Evaluation of Financial Stability When Reporting a “Deficit” in Side Business Tax Returns#
In recent years, as more Japanese companies permit secondary employment, an increasing number of foreign nationals working in Japan under a status of residence (visa) are engaging in side businesses. Consequently, questions arise regarding tax returns, specifically: “If I report a deficit (loss) in my side business, how will it affect my visa renewal or application for Permanent Residence?”
This article provides an objective explanation of how the Immigration Services Agency evaluates “financial stability” (the ability to support oneself) when a foreign national declares a deficit in their side business tax return.
The Basic Concept of Financial Stability#
When examining applications for an extension of the period of stay, a change of status, or Permanent Residence, the Immigration Bureau assesses whether the applicant has sufficient assets or skills to earn an independent living in Japan. This is known as the requirement for an “independent livelihood.”
Generally, for work-related visas (such as “Engineer/Specialist in Humanities/International Services”), the applicant is expected to receive remuneration equal to or greater than that of a Japanese national. The standard is usually interpreted as having an income level that allows one to live without relying on public assistance (welfare). While no specific minimum figure is officially published, an annual income of approximately 3 million JPY is often cited as a general benchmark for a single individual.
Profit/Loss Offset and Impact on Tax Certificates#
If a side business is registered and reported as “Business Income” (Jigyo Shotoku) and results in a deficit, the Japanese tax system allows for a mechanism called “aggregation of profit and loss” (Soneki Tsusan). This allows the taxpayer to offset the loss from the side business against the profit (salary income) from their main job.

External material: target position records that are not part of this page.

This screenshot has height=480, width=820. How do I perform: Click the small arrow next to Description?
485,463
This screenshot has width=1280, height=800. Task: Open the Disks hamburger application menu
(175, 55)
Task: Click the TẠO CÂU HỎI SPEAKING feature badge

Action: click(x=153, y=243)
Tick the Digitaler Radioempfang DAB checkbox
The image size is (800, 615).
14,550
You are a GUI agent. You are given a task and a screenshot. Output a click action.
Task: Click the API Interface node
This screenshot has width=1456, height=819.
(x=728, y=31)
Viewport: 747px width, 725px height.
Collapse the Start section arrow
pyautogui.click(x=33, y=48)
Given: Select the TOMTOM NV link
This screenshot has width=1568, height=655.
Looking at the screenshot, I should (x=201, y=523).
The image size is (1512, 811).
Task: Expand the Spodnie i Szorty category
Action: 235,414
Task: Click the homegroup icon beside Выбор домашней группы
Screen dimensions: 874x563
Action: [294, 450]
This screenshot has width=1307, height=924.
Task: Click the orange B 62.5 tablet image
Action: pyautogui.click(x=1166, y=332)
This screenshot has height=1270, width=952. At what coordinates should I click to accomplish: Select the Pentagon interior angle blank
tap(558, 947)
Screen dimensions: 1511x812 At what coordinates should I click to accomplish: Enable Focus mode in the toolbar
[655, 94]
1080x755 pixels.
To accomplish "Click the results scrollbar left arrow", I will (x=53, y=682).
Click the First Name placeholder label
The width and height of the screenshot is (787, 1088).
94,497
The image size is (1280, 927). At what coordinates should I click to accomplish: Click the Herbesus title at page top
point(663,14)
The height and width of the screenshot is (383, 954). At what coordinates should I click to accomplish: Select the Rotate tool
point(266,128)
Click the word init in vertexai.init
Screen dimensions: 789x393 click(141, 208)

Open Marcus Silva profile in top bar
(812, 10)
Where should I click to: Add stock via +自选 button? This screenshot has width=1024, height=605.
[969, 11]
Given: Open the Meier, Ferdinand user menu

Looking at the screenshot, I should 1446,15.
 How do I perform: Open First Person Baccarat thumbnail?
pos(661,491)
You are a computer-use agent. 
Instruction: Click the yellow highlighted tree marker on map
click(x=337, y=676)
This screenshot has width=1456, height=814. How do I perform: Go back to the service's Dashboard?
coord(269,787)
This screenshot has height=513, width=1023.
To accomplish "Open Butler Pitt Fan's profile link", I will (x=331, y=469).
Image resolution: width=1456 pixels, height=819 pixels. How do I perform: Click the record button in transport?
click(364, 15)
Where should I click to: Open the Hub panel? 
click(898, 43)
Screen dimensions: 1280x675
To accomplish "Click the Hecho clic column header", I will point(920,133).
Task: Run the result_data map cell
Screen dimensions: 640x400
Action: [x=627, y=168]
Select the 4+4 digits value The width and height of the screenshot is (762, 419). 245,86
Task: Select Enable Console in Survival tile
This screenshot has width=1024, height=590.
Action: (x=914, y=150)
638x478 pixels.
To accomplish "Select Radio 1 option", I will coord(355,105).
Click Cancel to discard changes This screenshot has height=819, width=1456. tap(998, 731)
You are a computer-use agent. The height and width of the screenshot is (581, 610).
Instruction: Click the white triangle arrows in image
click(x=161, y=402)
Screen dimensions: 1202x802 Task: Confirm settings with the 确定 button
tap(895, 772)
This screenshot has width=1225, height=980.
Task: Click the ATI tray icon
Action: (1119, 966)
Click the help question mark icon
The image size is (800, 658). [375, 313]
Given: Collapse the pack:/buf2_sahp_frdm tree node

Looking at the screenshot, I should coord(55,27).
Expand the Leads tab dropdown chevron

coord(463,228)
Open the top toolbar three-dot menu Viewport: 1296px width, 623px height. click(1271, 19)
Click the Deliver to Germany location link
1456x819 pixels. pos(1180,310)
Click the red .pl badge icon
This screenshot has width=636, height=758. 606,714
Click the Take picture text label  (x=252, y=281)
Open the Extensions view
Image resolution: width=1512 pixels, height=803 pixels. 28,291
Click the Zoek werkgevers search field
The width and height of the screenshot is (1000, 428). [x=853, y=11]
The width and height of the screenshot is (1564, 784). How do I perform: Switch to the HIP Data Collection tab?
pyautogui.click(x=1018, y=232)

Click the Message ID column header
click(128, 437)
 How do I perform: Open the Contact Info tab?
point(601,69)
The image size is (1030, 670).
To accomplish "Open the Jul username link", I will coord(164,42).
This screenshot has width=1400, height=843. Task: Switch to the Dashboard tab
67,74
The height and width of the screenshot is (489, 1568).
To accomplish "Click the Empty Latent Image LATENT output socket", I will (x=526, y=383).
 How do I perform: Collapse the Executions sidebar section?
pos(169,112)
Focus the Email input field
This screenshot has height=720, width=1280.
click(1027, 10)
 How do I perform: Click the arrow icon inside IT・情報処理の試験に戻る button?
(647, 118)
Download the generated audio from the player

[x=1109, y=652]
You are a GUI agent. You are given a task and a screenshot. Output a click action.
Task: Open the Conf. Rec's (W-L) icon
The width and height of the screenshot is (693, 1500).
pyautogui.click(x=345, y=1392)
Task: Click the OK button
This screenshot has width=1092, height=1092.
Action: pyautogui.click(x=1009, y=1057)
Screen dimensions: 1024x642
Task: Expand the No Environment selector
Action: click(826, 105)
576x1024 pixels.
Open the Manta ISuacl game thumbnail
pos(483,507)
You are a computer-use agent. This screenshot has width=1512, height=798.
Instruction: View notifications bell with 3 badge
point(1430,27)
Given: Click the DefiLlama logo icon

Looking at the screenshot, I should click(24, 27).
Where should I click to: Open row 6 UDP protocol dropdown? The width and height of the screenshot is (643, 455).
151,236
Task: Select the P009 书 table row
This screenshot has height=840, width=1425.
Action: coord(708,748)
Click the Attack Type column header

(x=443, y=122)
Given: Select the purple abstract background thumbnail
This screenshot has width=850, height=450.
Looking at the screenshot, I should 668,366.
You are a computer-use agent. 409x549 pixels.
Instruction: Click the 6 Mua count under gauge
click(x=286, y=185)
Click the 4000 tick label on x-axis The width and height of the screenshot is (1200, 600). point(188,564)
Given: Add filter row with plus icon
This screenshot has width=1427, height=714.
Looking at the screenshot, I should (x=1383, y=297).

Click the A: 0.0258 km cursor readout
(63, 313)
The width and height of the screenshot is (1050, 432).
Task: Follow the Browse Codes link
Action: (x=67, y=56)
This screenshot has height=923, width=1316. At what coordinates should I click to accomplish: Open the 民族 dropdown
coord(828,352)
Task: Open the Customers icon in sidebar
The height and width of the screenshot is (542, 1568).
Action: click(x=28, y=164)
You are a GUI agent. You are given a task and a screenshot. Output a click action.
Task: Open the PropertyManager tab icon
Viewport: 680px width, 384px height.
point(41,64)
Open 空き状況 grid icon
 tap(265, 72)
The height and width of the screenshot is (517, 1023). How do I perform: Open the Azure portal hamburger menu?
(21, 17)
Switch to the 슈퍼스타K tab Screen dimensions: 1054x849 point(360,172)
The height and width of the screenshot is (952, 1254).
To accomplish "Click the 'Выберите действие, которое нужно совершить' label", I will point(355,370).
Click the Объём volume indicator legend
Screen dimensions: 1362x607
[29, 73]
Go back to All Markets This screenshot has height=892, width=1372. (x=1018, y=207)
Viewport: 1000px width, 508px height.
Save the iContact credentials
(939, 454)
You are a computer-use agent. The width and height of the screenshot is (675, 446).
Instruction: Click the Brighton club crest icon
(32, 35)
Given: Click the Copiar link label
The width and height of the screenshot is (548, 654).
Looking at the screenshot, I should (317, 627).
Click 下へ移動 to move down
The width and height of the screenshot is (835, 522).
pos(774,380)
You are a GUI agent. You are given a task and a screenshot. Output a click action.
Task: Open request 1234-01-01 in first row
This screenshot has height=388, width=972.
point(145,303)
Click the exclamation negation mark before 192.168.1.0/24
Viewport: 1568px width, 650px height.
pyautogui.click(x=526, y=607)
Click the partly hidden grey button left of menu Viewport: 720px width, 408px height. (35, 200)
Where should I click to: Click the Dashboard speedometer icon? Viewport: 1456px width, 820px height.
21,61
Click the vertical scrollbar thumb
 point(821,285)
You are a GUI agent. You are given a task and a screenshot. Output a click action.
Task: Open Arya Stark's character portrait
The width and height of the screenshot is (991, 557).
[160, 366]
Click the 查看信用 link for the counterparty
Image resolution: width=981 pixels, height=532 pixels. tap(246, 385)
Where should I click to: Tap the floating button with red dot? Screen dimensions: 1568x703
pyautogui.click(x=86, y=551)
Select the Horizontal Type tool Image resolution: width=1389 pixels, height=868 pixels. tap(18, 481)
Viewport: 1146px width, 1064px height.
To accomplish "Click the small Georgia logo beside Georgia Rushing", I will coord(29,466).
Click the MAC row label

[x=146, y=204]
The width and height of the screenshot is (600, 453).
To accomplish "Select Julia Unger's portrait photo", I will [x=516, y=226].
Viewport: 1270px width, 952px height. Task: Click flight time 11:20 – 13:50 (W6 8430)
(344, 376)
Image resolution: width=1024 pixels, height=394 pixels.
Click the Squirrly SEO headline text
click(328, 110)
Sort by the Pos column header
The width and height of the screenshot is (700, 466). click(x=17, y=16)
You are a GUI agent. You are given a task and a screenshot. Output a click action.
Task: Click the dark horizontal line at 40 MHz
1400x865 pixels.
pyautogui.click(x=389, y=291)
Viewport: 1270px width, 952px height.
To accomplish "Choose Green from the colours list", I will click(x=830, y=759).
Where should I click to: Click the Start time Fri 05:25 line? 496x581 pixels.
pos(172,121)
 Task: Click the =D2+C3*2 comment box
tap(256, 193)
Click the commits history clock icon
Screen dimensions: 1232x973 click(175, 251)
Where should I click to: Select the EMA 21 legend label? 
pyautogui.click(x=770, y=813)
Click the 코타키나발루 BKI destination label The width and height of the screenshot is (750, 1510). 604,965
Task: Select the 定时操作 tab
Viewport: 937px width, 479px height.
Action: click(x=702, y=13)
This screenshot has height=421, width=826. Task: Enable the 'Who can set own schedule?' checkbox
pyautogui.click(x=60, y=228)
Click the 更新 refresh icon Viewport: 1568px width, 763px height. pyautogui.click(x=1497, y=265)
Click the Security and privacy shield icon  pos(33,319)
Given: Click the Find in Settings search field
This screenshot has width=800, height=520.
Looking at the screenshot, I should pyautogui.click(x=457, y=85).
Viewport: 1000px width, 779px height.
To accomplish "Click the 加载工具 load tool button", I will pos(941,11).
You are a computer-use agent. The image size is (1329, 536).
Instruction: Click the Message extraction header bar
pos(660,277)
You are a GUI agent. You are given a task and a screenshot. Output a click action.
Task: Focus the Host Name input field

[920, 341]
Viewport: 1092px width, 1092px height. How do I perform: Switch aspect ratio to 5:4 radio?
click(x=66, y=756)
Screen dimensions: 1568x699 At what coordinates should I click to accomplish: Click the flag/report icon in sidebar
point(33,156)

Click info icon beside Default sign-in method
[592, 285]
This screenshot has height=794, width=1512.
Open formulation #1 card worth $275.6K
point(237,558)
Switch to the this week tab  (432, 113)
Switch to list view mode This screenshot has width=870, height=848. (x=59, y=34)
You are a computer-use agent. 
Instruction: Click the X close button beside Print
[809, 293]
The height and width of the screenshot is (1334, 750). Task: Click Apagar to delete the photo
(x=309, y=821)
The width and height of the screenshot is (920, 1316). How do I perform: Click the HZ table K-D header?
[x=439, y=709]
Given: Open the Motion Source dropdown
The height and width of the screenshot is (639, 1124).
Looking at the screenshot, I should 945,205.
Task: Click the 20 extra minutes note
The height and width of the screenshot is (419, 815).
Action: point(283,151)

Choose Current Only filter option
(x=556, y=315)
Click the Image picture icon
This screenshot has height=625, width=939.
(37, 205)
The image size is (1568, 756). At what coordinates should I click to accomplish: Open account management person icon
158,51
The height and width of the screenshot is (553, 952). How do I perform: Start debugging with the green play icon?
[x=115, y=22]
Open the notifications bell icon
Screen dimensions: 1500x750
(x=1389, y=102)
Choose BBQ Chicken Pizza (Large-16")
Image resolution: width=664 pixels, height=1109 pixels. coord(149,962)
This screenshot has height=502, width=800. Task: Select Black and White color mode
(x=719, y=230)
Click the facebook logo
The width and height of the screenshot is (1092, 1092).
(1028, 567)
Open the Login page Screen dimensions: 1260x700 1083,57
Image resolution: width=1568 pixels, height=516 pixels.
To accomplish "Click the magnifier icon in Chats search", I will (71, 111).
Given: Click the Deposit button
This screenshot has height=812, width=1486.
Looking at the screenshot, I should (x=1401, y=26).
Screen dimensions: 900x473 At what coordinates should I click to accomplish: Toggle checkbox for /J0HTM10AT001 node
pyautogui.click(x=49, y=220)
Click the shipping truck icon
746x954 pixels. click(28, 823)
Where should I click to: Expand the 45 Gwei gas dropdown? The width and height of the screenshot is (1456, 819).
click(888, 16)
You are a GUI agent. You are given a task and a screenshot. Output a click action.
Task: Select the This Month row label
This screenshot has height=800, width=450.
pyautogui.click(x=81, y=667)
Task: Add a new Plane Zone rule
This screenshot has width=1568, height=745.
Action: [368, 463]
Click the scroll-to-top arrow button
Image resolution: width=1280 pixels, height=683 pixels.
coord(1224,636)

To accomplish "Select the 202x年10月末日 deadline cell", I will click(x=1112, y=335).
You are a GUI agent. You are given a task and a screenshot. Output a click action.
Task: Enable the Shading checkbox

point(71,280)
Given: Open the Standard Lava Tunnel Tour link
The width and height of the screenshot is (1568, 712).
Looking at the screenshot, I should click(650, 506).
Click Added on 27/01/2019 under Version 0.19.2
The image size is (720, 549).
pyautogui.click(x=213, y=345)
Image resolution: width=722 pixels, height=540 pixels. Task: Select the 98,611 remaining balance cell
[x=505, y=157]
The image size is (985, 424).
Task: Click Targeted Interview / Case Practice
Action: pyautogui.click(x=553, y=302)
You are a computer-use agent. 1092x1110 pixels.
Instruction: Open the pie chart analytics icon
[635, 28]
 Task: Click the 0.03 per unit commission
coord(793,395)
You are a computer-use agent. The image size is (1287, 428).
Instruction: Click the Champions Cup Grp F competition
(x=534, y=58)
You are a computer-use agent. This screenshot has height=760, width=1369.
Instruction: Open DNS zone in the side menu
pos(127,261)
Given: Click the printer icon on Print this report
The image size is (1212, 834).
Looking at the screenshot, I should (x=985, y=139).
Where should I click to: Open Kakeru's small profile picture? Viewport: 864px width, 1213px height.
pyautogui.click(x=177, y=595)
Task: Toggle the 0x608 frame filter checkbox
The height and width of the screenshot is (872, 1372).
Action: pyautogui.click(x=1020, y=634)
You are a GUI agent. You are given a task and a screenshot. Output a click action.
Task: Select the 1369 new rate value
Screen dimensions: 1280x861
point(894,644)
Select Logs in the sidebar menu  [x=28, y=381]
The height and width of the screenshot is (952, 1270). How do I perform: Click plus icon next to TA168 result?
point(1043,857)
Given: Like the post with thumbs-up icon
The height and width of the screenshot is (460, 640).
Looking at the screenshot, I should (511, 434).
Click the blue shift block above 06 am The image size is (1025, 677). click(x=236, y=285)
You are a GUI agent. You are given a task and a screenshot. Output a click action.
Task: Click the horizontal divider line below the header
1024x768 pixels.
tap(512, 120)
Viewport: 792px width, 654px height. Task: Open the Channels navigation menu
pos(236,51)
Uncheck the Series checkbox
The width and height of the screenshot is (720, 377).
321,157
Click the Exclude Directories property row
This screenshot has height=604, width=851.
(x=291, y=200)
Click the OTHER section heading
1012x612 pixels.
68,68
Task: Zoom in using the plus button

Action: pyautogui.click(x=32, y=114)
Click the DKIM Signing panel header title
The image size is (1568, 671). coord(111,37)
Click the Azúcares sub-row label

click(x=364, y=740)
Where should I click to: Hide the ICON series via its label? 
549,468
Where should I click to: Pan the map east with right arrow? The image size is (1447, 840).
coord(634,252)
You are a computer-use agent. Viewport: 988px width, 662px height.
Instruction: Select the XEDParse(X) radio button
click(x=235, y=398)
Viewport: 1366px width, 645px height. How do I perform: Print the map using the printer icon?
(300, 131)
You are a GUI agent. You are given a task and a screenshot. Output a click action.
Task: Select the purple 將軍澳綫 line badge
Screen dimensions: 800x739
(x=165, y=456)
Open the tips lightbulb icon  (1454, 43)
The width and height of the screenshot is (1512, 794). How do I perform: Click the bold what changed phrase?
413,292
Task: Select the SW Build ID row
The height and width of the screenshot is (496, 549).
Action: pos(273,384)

Using this mechanism reduces the “Total Income Amount” on the tax return. Consequently, the Residence Tax for the following year may be significantly reduced or, in some cases, become non-taxable. Immigration examiners verify an applicant’s financial status primarily through the “Certificate of Tax Payment” (Nouzei Shomeisho) and the “Certificate of Taxation” (Kazei Shomeisho) for Residence Tax.
It is crucial to understand that Immigration’s focus is not on whether the applicant successfully saved on taxes, but on “actual solvency and the stability of their lifestyle.”
Specific Impacts of Deficits on Immigration Review#
The impact of reporting a side-business deficit is generally analyzed through the following three scenarios:
1. When Main Income Alone Is Sufficient#
If the salary from the primary visa-sponsoring employer is high, and the “Total Income Amount” remains well above the financial stability benchmark (e.g., over 3 million JPY) even after deducting the side business loss, it is unlikely to be evaluated negatively. In this scenario, the deficit is viewed as a temporary business fluctuation, and the foundation of the applicant’s livelihood is considered secure.
2. When Total Income Drops Significantly Due to the Deficit#
Caution is required when the main salary is modest, and offsetting it with a large side-business deficit causes the income shown on the Tax Certificate to drop to an extremely low level (e.g., the 1 million JPY range or tax-exempt level).
Even if this tax treatment is legally valid under tax law, it raises a red flag under the Immigration Control Act regarding the “ability to live stably in Japan.” Since extremely low taxable income statistically implies a lack of funds to cover living expenses, examiners may question how the applicant is financing their daily life.
3. Reality of Business and Validity of Expenses#
Immigration authorities look beyond the numbers. If a side business consistently reports large losses, examiners may suspect whether the business activity is genuine or if it is a scheme to evade taxes by inflating expenses. Specifically, if expenses are high while revenue is negligible, aimed solely at offsetting salary income to pay zero Residence Tax, this can be viewed strictly. For Permanent Residence applications, this could negatively affect the “good conduct” requirement or the evaluation of fulfilling tax obligations.
Points to Consider for Application Strategy#
If you must apply for a visa renewal or change while reporting a deficit in a side business, it is advisable to consider the following points and provide explanatory documents if necessary:
- Business Plan Explanation: Clarify that the deficit is temporary (e.g., initial investment) and provide a roadmap for future profitability.
- Stability of Main Job: Emphasize that the employment contract with the main sponsor is intact and that the salary itself is paid consistently (submit withholding slips and pay stubs).
- Proof of Funds: Even if the taxable income on the certificate appears low, submitting bank balance certificates can prove that the applicant is not in financial distress.
Conclusion#
Reporting a deficit in a side business tax return does not automatically result in the denial of a visa application. However, there is a distinct risk if the deficit significantly lowers the taxable income, causing the applicant to appear financially unstable on paper. Furthermore, aggressive tax avoidance strategies can negatively impact the Immigration Bureau’s impression of the applicant’s compliance.
In the Immigration Control System, what is “legal” for tax purposes is not always equivalent to “stable and eligible” for visa purposes. It is essential to carefully assess whether the figures on the tax return might undermine the objective proof of the financial foundation required for residence in Japan.